"""

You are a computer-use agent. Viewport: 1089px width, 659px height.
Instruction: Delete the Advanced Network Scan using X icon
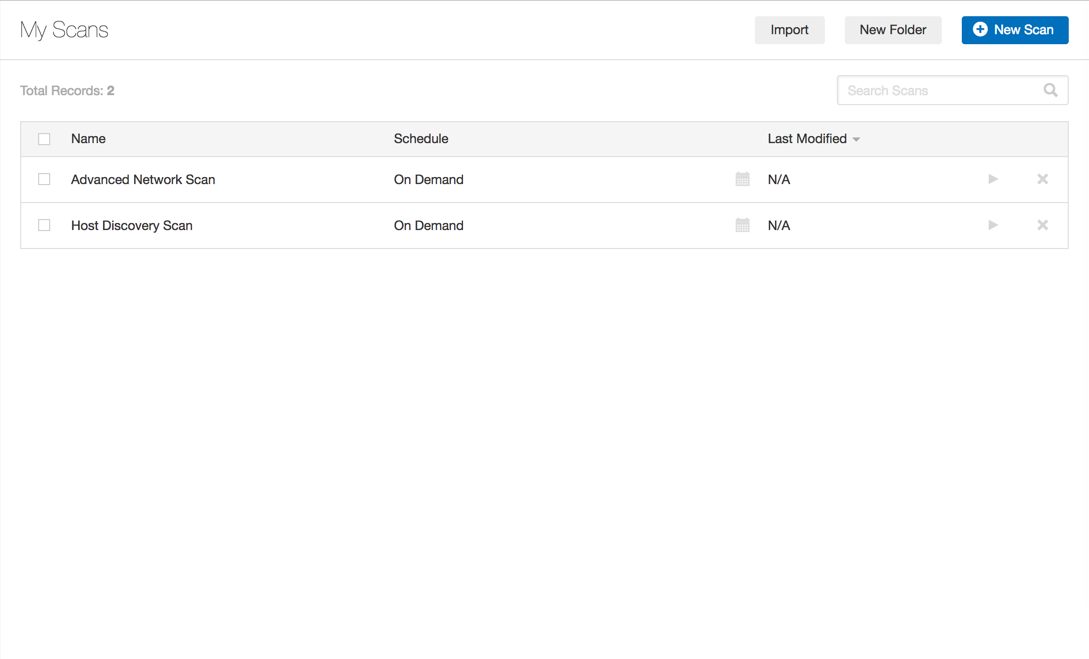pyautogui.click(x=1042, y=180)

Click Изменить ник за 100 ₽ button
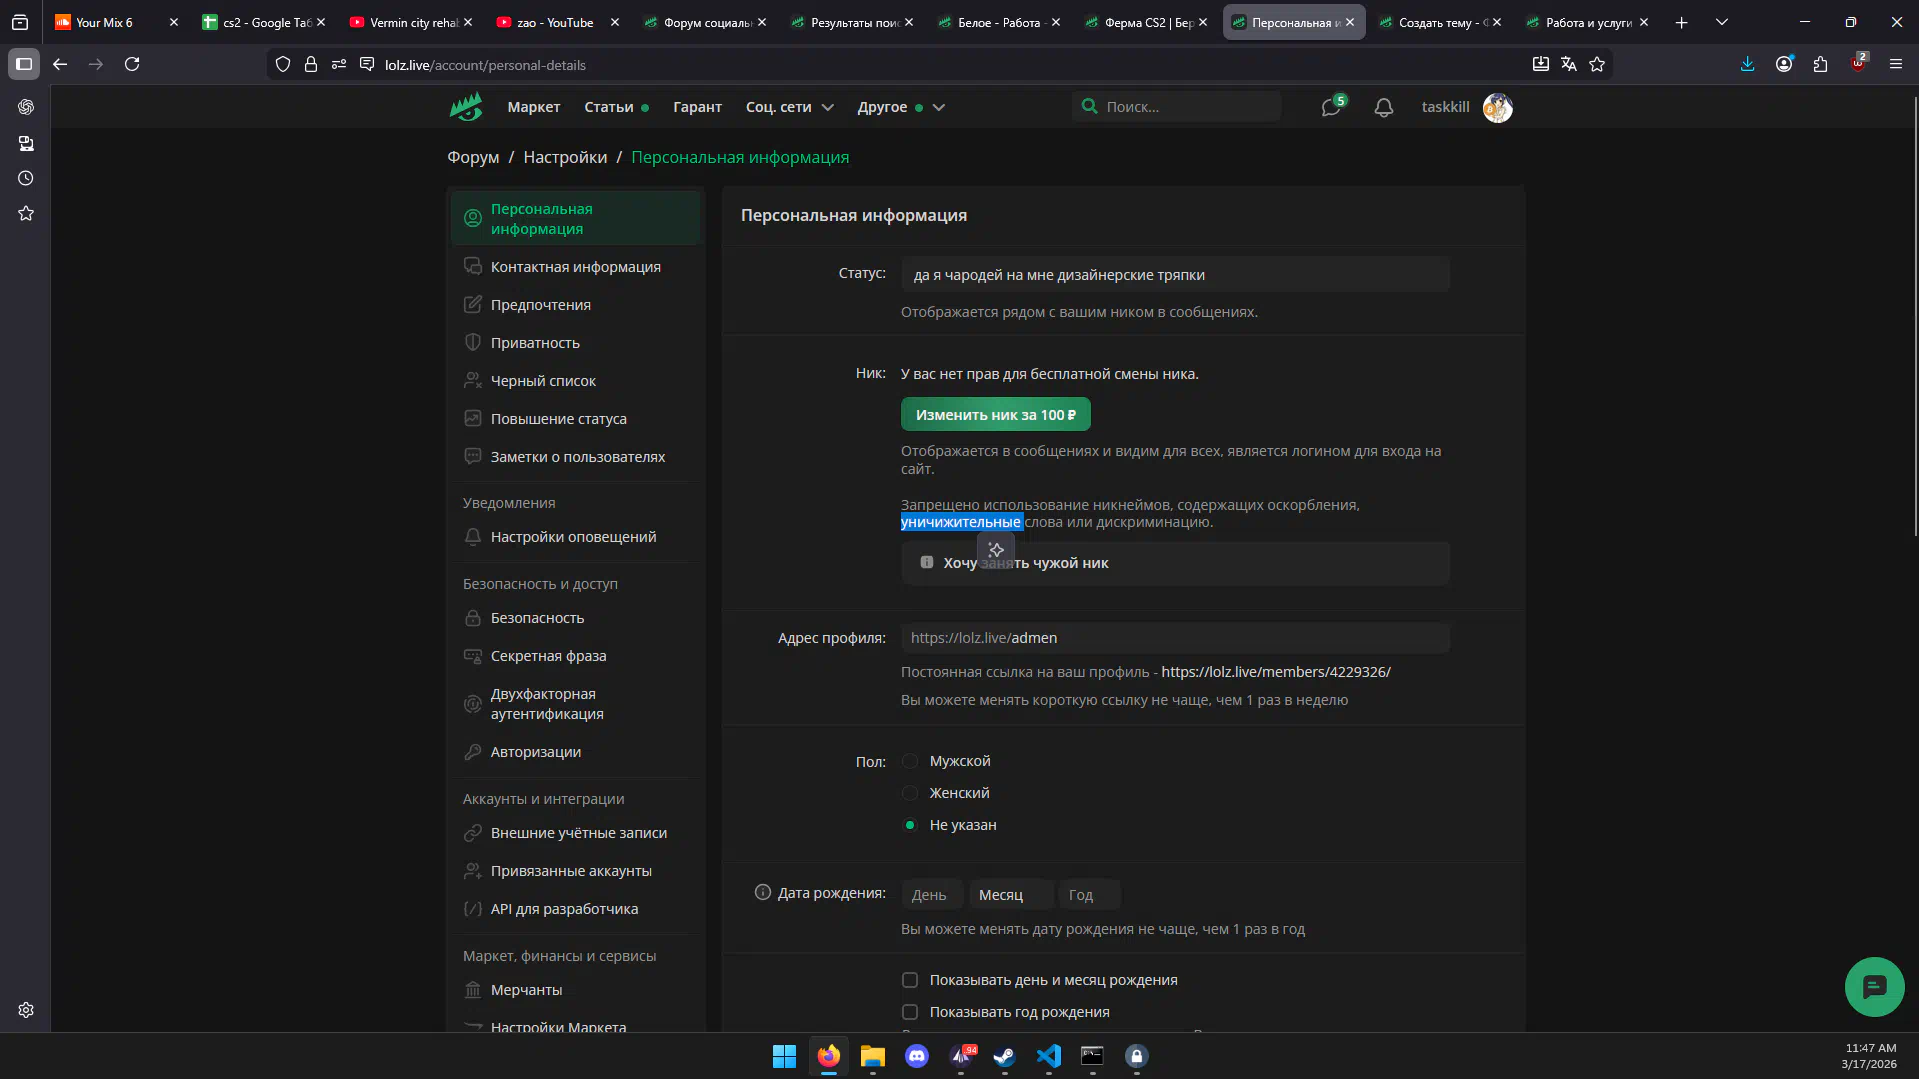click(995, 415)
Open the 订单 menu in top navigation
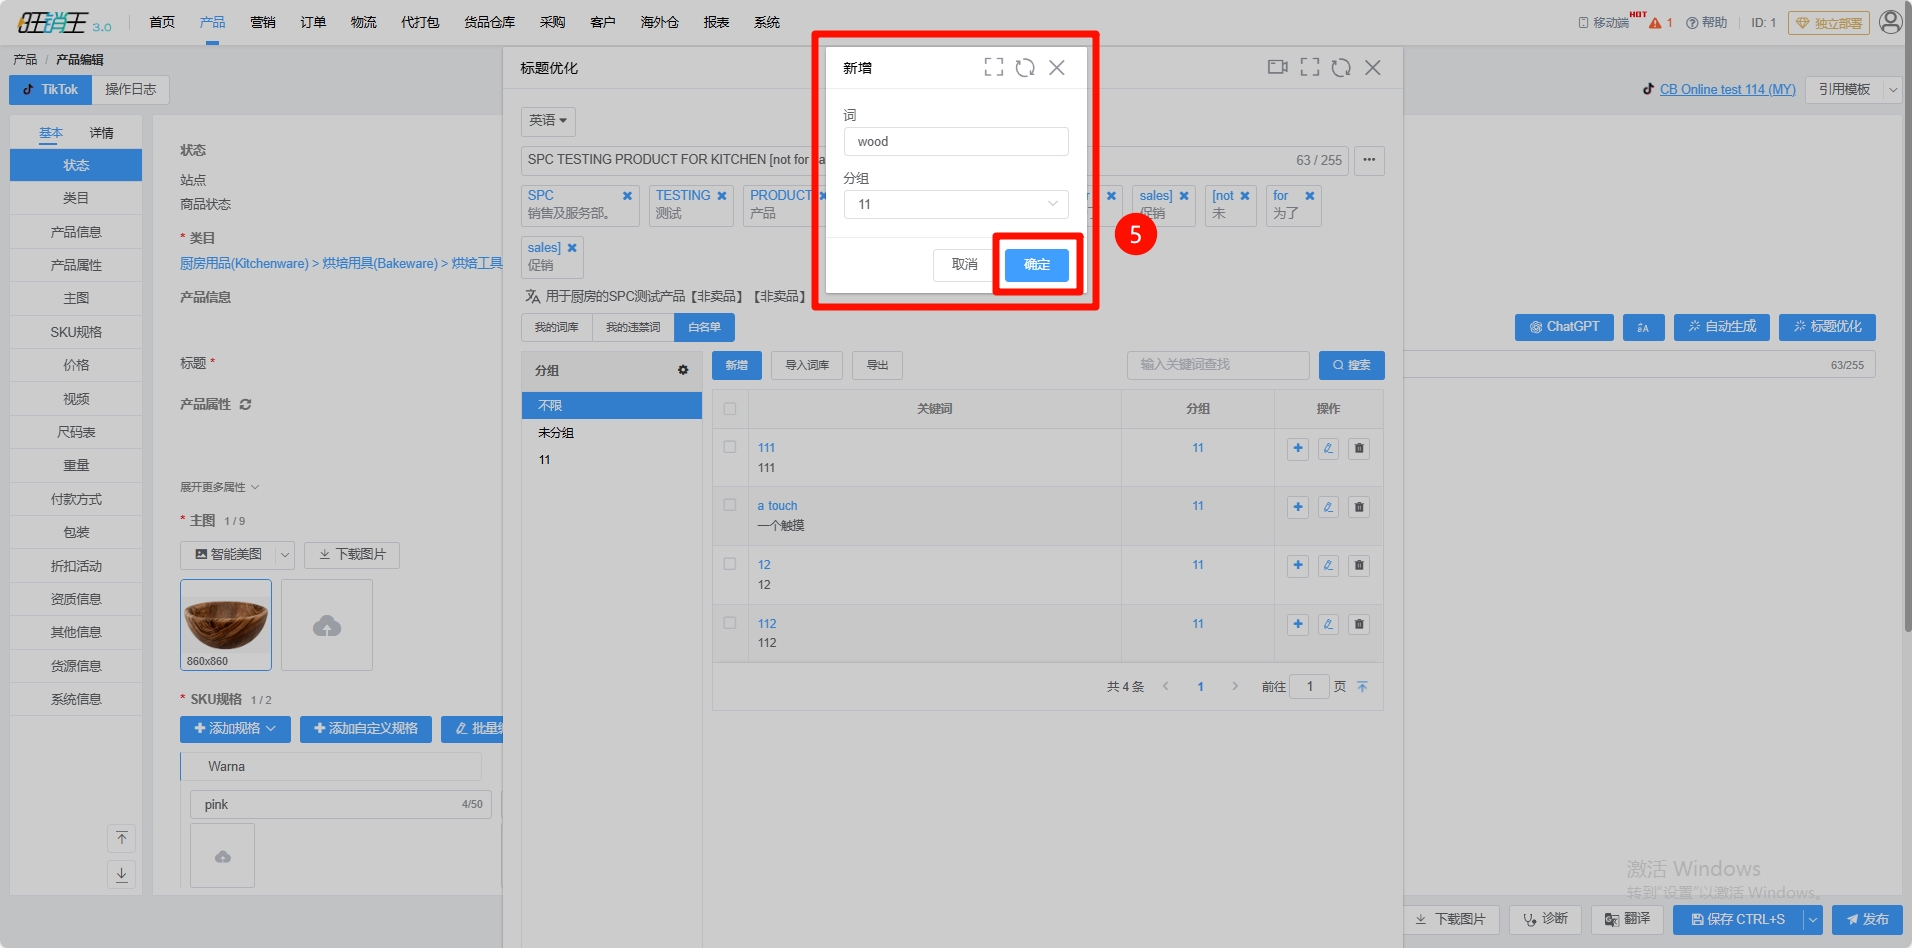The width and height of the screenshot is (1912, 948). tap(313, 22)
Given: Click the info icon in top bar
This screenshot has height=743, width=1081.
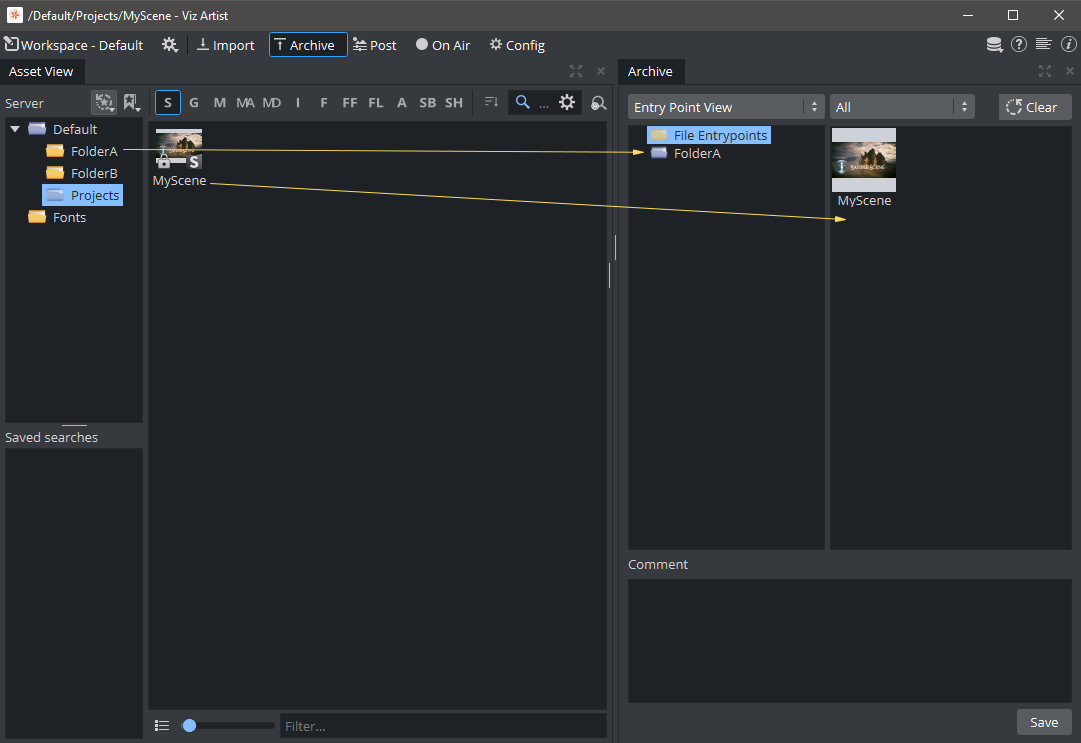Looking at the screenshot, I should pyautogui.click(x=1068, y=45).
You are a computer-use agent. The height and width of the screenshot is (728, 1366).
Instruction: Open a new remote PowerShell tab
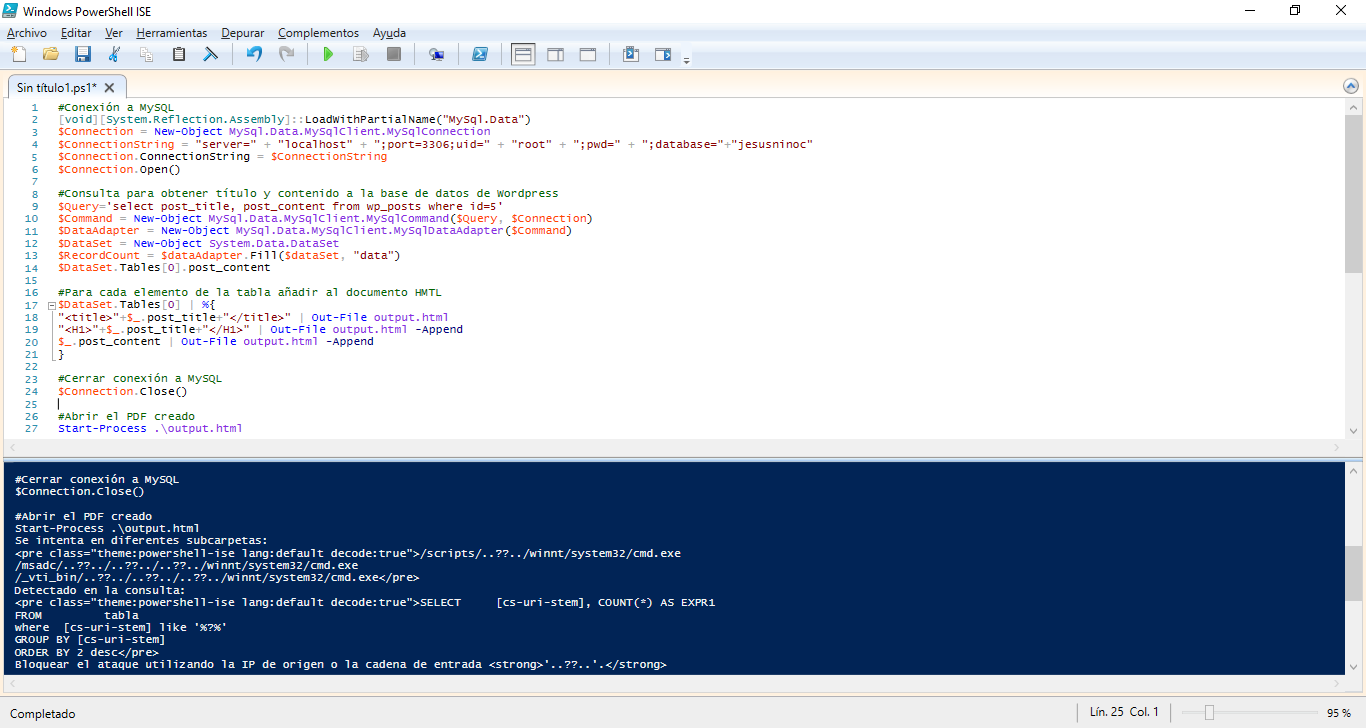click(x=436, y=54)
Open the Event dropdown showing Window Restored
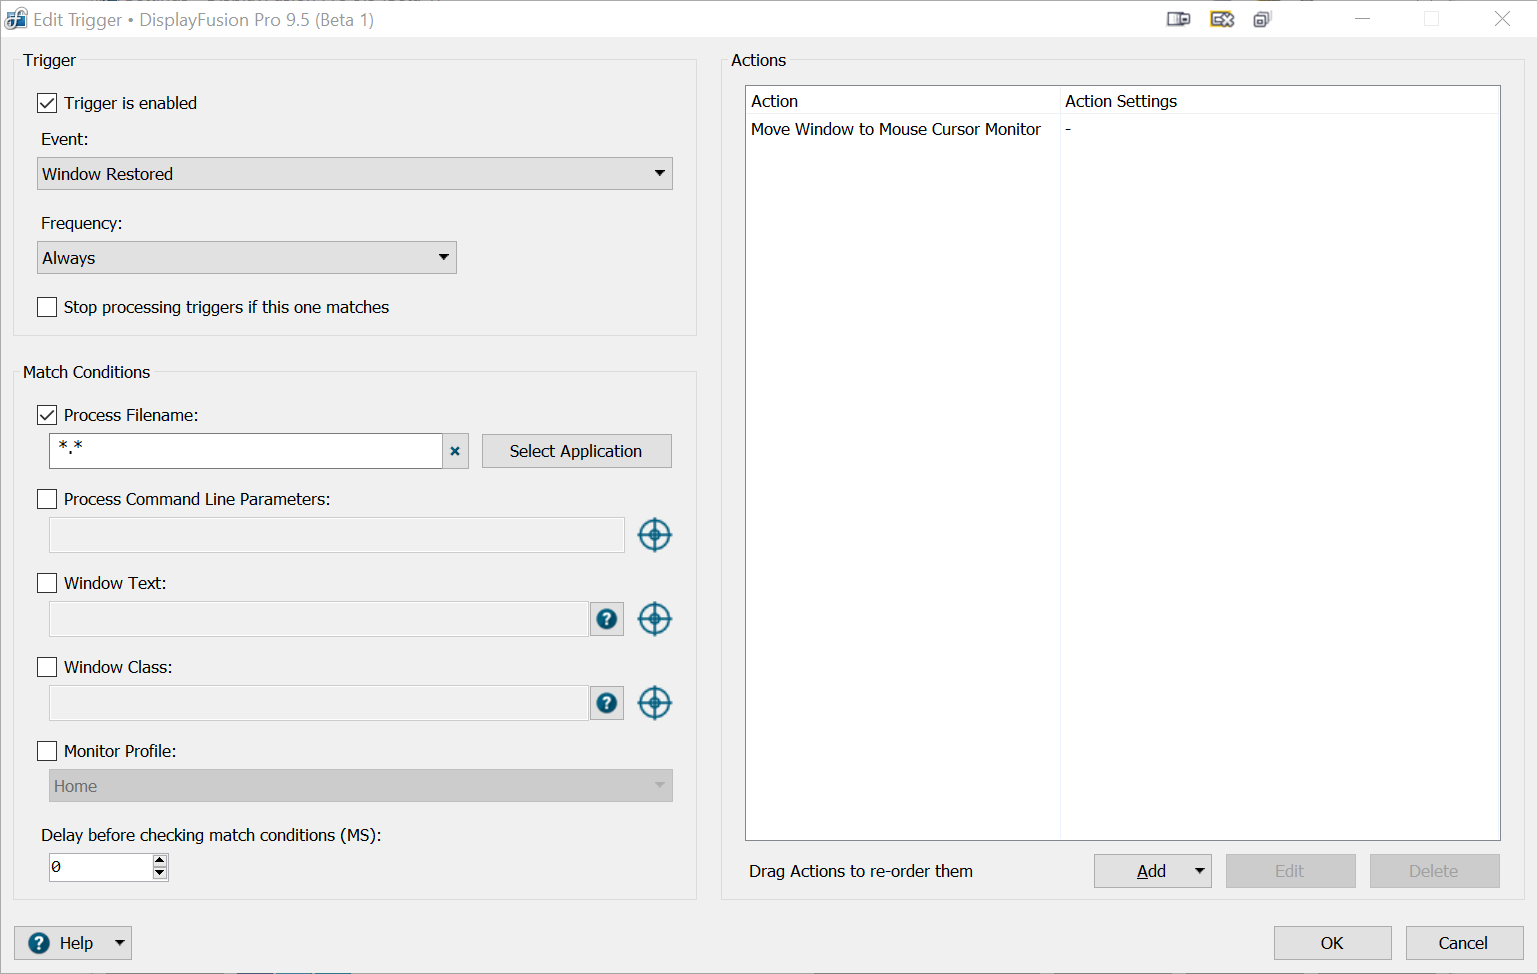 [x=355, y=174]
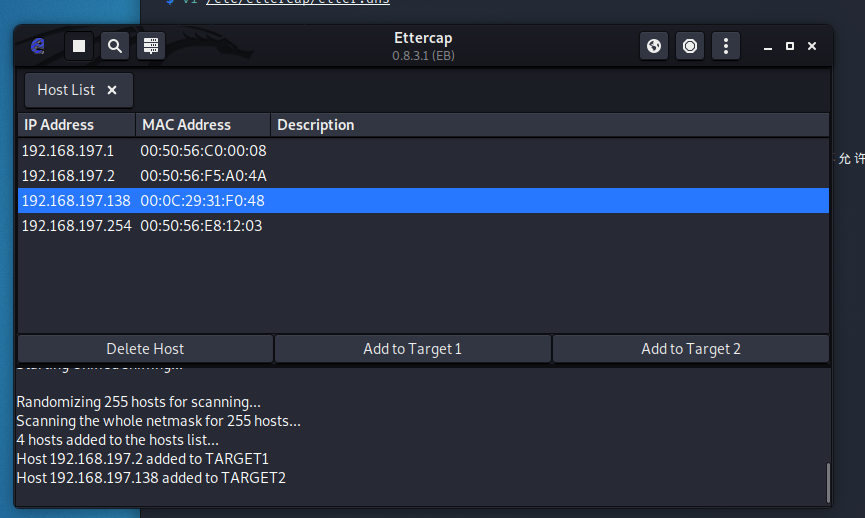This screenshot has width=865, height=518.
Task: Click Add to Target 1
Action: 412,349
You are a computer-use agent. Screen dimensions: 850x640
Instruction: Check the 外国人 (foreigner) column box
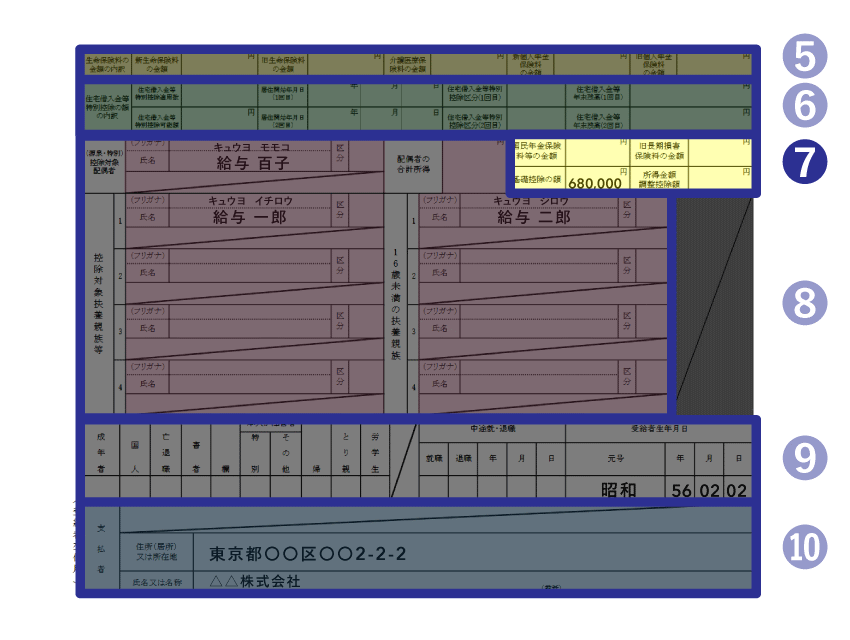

"""

§ **Directions for this task**
Write out the whole listing exactly as it appears, and omit the pictures.

§ **Response to the task**
You are a computer-use agent. Viewport: 1089px width, 659px height.
Instruction: Delete the Advanced Network Scan using X icon
pyautogui.click(x=1042, y=180)

Click Изменить ник за 100 ₽ button
click(995, 415)
Open the 订单 menu in top navigation
The width and height of the screenshot is (1912, 948). tap(313, 22)
Given: Click the info icon in top bar
This screenshot has height=743, width=1081.
Looking at the screenshot, I should pyautogui.click(x=1068, y=45).
You are a computer-use agent. The height and width of the screenshot is (728, 1366).
Instruction: Open a new remote PowerShell tab
click(x=436, y=54)
Open the Event dropdown showing Window Restored
 [x=355, y=174]
This screenshot has width=865, height=518.
Task: Click Add to Target 1
Action: 412,349
You are a computer-use agent. Screen dimensions: 850x640
Instruction: Check the 外国人 (foreigner) column box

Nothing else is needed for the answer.